Difficile de voir des dossiers locaux majeurs où « En Marche » serait en désaccord profond sur ce qui se fait à Strasbourg. Un des néo-députés, Sylvain Waserman, était d’ailleurs directeur d’une des plus grosses sociétés de la collectivité, Réseau GDS. Les dossiers y sont techniques mais tout est question d’équilibrage, par exemple sur le logement ou les transports.
Pourquoi mettre « des têtes en haut de lances » ?
Pour Robert Hermman, « la division de ces élections laissera des traces qu’on retrouvera » à l’avenir :
« Que des élus reconnaissent qu’ils se sont trompés et qu’ils changent d’avis c’est une chose, mais de là à mettre une telle application à faire battre des gens de son équipe, que ce soit Yves Bur face à Sophie Rohfritsch (LR) ou Alain Fontanel face à Philippe Bies et Éric Elkouby… Est-ce qu’il fallait vraiment venir avec des têtes en haut de lances ? »
Quant à la possibilité de réintégrer Philippe Bies comme vice-président, telle Catherine Trautmann après sa défaite aux élections européennes, il coupe court à cette possibilité : « nous sommes déjà au maximum et cela impliquerait de refaire une élection. » L’élection de janvier avait déjà créé des soubresauts. Pas sûr que le Parti socialiste ait désormais envie de remettre un siège en jeu. Il n’a pas la majorité absolue et a tout à y perdre.

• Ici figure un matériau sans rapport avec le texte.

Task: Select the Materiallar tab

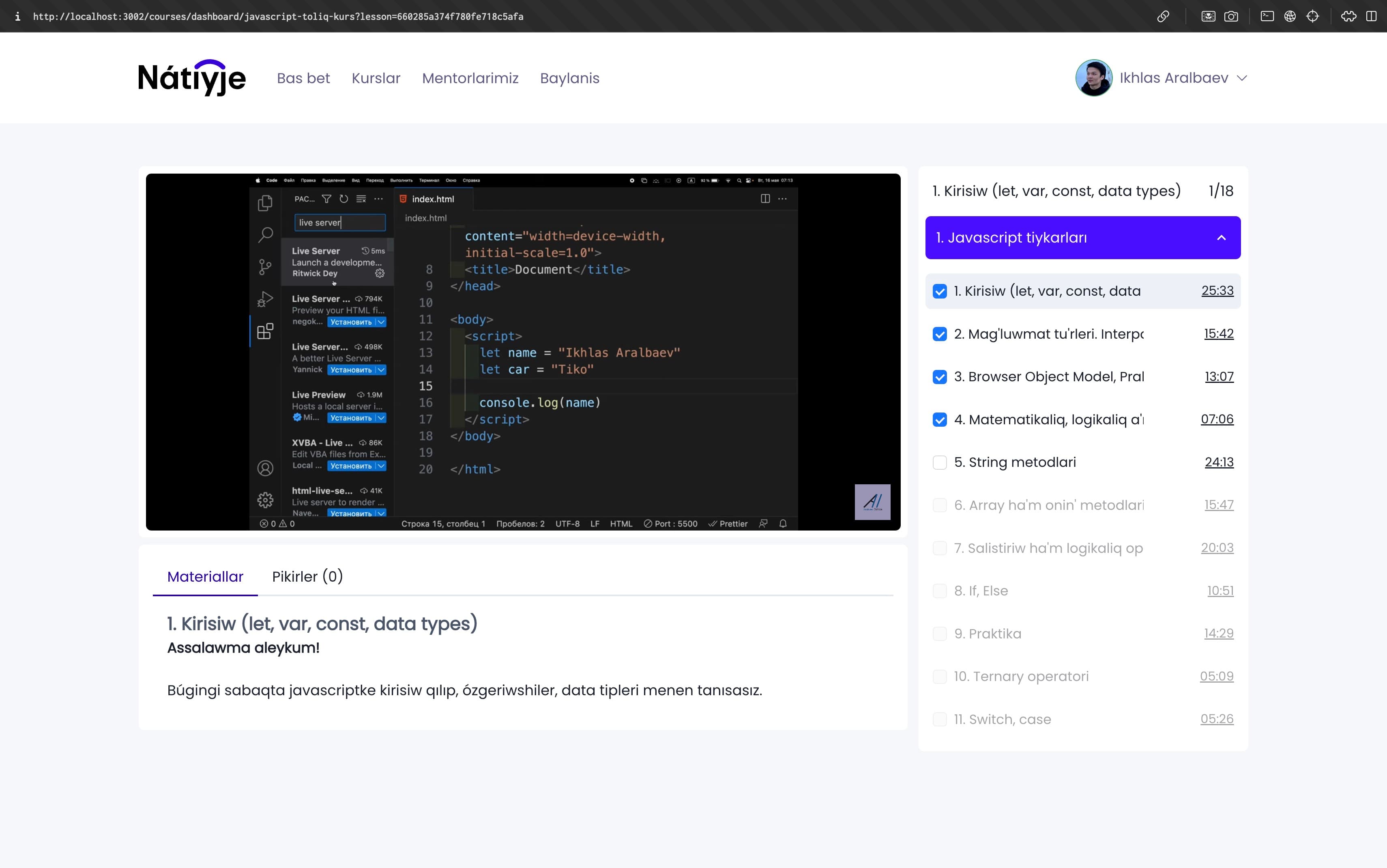Action: (x=205, y=576)

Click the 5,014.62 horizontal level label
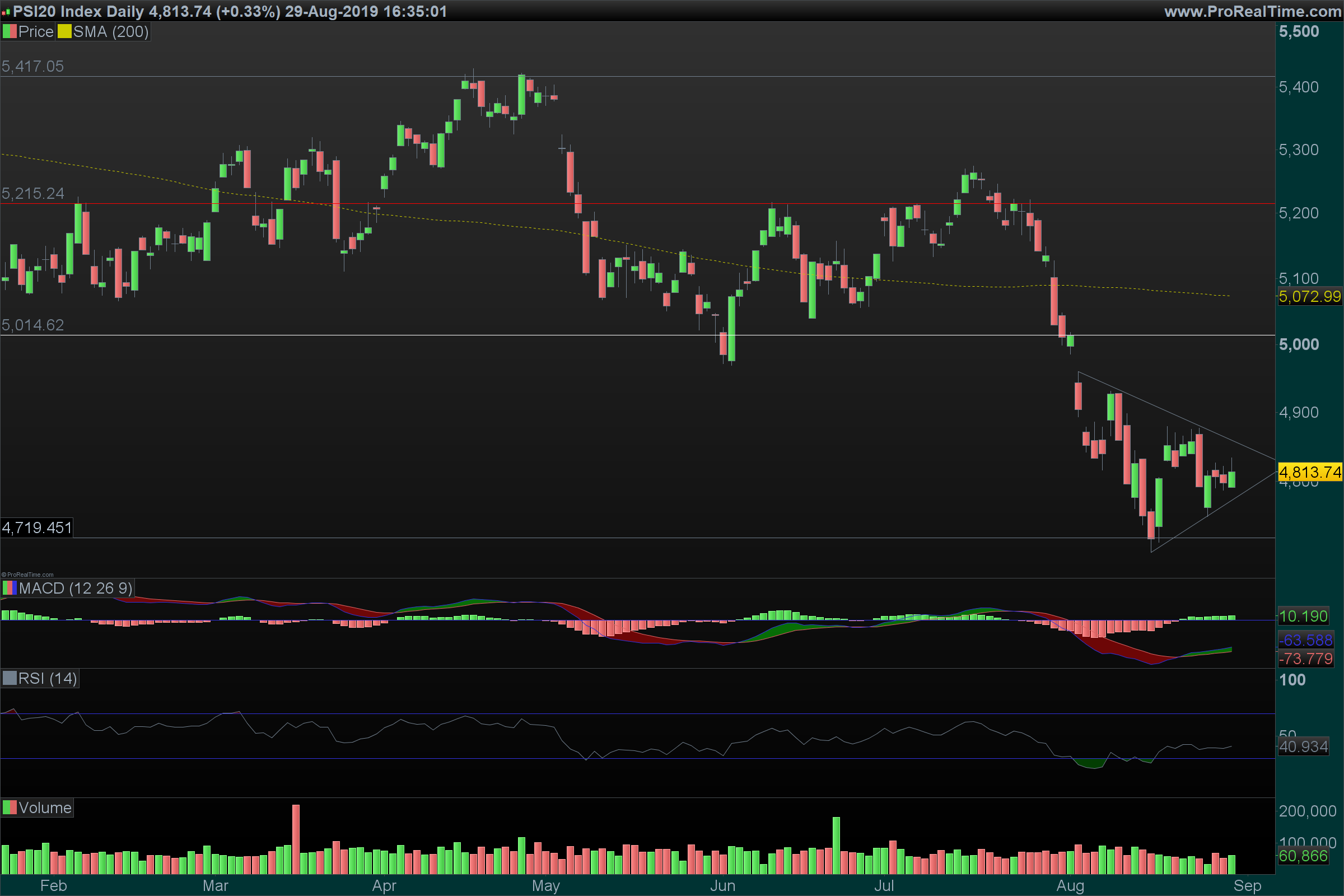(32, 325)
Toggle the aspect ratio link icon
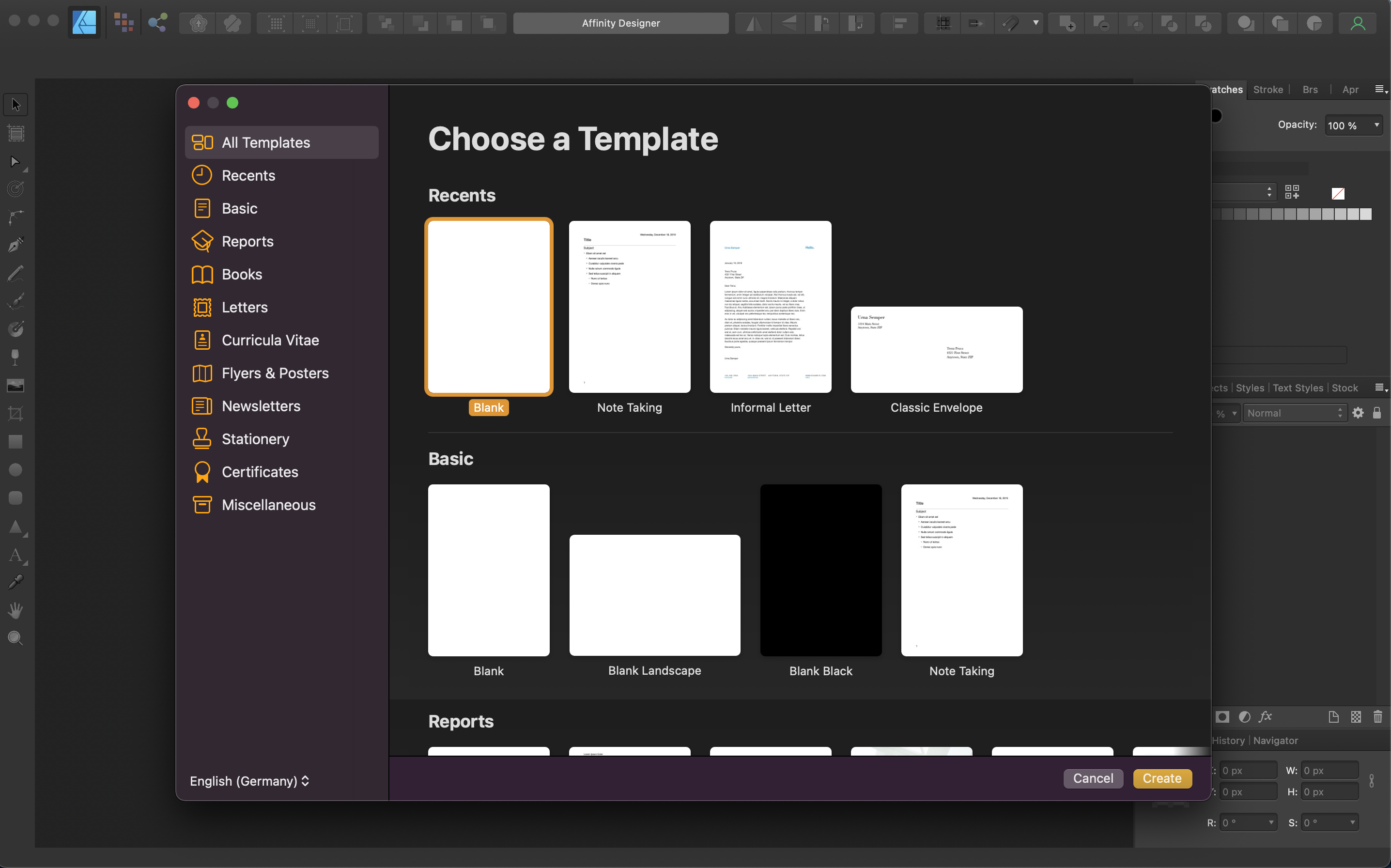Viewport: 1391px width, 868px height. pyautogui.click(x=1372, y=781)
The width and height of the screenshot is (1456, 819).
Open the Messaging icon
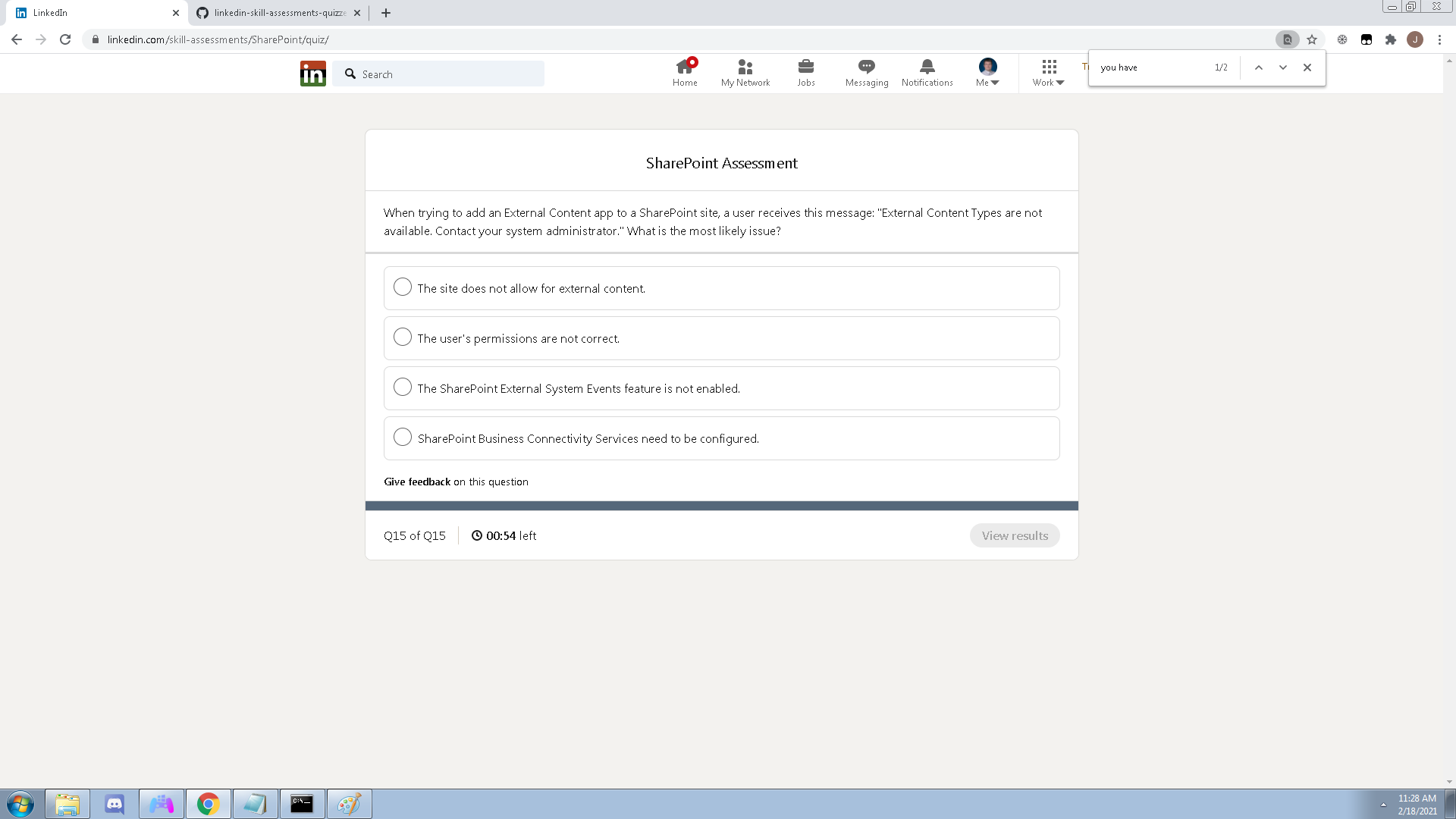tap(866, 67)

S’il devait y avoir du mouvement, cela serait donc plutôt du côté de la municipalité de Strasbourg. Le nombre d’adjoints thématiques est également au maximum depuis septembre, mais il serait possible de bouger à la marge avec les adjoints en charge uniquement de quartiers (comme Luc Gillman pour Koenigshoffen). Mais il faudrait retirer une délégation à l’un des adjoints en place.
Pas de mouvement visible avant juillet
Le maire de Strasbourg, Roland Ries (PS), a de son côté rappelé qu’il « reste socialiste » et renouvelé son souhait de faire cohabiter les élus passés chez « En Marche » au sein de son équipe. La majorité a toujours fait bloc, mais sur certaines délibérations, comme le cinéma Odyssée, un Grand Prix de formule E, la clinique Rhéna, plusieurs élus auraient été tentés de gérer les affaires différemment.
A priori, les grandes manœuvres ne sont pas pour tout de suite. La question des groupes « En Marche » dans les villes, les départements et les régions sera actée lors d’un congrès fondateur à la mi-juillet, ou le « mouvement » deviendra un vrai parti politique. Mais en coulisses, il va falloir se compter, chez les « marcheurs », chez les socialistes, mais également plus à gauche, chez les « social-écologistes ». Petites tueries entre amis en perspective.